**DOCUMENT:**
################

Well @Siege  you shouldn’t be imagining my father drilling anything quite frankly 😂


----------



## Geoffrey Rea (20 Sep 2020)

A wee trim...


----------



## LondonDragon (20 Sep 2020)

Geoffrey Rea said:


> A wee trim...


More like a rescape!!!!


----------



## Deano3 (20 Sep 2020)

looking forward update  

Sent from my SM-G970F using Tapatalk


----------



## Geoffrey Rea (20 Sep 2020)

The unglamorous end of the hobby...






Have become quite fond of the White Cloud Mountain Minnows and they seem far more chilled out at lower lighting. Not something I could really cater to with the current planting:





Find it impossible to watch the fishes behaviour without being painfully aware it could be more relaxed.

Decided to keep the scape, but go entirely Asian with the planting, with the only exception being Vesicularia dubyana Christmas moss. The Cryptocoryne varieties, Schismatoglottis and Bucephalandra are obviously fine with low light, leaving Tripartita and Pinnatifida as the wild cards.





Used the opportunity to stuff a bunch of ADA long bottom root tabs in to give the substrate a bump too.

Plants are in and the fish returned but the manzanita is still soaking in a bucket for now. Will add the wood and attach moss to finish up later this week.


----------



## Geoffrey Rea (22 Sep 2020)

Before:





Plants out:





Plants in:





Moss in, wood in. Piece on the left keeps thinking it’s still a floater so few rocks holding it down still:





Tank should be relatively maintenance free and slow growing. Lights turned all the way down to 5% on both ONF Flat One’s. No idea what the PAR is at substrate now, hopefully low enough without causing trouble. If it is can drop down to one light unit. Co2 adjusted to match and still running a six hour photoperiod to seven hours of Co2 input offset by four hours.

A lot of root tabs in this time, will continue running a lean water column though relying on tap water for nitrate and magnesium declining, the rest of the parameters aiming for mid-lean input the same as the 1200. Water changes will be 50-60% every fifth day for two months until the crypts are well established.

Bit of variation between the tanks now:


----------



## Wookii (22 Sep 2020)

I like that a lot Geoff, it looks a lot more natural! How have the fish responded?


----------



## Geoffrey Rea (22 Sep 2020)

################

**DATA LISTING:**
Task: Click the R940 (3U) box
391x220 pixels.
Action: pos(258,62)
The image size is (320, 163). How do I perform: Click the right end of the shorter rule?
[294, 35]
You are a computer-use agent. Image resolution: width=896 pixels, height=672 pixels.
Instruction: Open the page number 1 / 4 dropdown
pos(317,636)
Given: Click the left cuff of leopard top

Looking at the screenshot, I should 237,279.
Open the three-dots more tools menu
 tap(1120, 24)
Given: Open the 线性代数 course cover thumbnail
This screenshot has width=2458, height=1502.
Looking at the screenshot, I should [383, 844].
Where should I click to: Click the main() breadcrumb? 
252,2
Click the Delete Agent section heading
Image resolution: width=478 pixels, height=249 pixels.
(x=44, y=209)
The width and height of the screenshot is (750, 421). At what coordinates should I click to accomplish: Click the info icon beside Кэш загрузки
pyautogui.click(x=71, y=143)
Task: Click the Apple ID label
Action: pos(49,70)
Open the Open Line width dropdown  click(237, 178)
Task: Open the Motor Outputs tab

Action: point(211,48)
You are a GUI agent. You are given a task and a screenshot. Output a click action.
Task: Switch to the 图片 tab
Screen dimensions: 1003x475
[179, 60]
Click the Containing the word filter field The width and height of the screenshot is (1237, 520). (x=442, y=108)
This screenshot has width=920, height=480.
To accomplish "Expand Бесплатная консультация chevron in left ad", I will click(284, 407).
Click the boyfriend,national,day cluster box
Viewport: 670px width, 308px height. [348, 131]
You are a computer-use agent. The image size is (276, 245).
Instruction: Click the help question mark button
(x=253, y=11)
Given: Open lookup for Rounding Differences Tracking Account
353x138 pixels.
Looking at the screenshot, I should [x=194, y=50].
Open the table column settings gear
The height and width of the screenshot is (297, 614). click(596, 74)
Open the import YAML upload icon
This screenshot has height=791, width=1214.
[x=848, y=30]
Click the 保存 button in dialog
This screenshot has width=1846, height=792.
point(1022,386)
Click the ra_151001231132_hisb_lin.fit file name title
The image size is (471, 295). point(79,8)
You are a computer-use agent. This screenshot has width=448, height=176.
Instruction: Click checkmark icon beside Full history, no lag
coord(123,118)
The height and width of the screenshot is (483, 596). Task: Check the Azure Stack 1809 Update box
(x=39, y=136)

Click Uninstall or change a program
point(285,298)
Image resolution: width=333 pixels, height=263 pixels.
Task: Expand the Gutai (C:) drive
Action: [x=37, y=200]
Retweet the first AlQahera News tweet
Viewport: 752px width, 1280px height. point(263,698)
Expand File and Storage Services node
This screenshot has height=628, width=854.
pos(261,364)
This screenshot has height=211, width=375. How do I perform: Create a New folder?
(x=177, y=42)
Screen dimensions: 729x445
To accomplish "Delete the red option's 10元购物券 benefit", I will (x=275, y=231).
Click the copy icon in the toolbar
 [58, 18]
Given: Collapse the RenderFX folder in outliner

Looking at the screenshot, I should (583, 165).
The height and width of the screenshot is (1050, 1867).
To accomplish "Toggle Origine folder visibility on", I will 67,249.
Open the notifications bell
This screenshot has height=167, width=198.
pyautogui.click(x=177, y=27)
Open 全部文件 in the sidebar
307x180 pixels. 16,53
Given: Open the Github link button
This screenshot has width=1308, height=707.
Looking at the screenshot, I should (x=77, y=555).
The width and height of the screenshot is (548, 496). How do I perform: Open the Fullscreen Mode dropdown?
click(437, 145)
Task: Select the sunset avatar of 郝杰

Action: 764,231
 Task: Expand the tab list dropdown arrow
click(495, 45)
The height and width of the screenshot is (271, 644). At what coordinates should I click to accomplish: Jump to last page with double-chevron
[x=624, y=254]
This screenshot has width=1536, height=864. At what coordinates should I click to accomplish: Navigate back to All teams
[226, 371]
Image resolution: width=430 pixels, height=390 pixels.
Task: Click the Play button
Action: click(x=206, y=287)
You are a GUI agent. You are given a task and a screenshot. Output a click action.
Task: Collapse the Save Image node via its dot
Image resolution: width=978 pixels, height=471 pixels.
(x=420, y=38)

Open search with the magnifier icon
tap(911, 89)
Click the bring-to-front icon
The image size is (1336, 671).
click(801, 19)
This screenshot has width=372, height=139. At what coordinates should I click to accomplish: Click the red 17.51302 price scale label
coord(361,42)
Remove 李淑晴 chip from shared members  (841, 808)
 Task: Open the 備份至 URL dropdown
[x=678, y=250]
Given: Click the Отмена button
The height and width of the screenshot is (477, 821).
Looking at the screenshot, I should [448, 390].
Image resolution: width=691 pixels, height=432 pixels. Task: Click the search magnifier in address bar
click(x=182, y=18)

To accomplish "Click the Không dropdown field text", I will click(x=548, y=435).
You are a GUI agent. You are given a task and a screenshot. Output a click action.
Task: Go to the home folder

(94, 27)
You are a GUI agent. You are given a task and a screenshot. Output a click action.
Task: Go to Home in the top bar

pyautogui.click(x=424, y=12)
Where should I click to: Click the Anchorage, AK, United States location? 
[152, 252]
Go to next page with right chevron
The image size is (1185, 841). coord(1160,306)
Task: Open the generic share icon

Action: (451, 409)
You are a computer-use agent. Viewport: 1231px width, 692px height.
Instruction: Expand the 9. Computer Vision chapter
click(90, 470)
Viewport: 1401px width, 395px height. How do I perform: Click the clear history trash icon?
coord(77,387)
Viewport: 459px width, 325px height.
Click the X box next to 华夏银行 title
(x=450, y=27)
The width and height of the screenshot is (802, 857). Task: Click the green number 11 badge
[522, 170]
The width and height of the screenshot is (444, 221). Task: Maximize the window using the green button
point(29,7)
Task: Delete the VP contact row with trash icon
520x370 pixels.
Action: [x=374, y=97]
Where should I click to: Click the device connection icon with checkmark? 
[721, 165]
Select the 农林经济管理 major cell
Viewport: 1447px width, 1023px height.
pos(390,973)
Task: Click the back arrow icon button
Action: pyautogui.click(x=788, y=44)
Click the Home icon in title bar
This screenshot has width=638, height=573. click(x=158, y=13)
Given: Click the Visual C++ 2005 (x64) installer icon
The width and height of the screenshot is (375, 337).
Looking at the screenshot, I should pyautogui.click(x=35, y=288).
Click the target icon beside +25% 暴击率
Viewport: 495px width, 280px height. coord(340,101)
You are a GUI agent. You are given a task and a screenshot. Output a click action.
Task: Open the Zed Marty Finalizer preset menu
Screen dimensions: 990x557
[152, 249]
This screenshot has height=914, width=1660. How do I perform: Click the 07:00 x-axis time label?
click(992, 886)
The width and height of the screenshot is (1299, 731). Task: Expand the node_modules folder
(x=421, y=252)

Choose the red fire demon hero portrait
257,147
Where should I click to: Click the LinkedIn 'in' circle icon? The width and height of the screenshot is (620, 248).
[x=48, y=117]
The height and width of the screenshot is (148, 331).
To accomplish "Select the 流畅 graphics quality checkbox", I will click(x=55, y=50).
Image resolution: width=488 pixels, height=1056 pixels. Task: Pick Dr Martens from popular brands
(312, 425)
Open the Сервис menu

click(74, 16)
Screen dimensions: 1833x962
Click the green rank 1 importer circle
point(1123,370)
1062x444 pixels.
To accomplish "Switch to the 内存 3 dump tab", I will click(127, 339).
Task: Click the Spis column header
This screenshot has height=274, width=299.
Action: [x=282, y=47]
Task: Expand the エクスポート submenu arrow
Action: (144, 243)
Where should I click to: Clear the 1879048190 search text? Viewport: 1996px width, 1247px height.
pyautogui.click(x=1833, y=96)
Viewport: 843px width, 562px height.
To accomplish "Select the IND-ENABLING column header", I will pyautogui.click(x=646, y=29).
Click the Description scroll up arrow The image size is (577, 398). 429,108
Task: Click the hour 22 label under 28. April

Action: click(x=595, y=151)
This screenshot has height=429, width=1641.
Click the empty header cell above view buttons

################

**GIVEN INSTRUCTION:** In the aquarium forum thread, why did Geoffrey Rea redo the planting? Explain in one to three sentences.

**FULL OUTPUT:** He had grown fond of the White Cloud Mountain Minnows, which seemed far more relaxed under lower lighting, and the existing planting could not accommodate lower light. He therefore kept the scape but switched to entirely Asian planting, with Vesicularia dubyana Christmas moss as the only exception.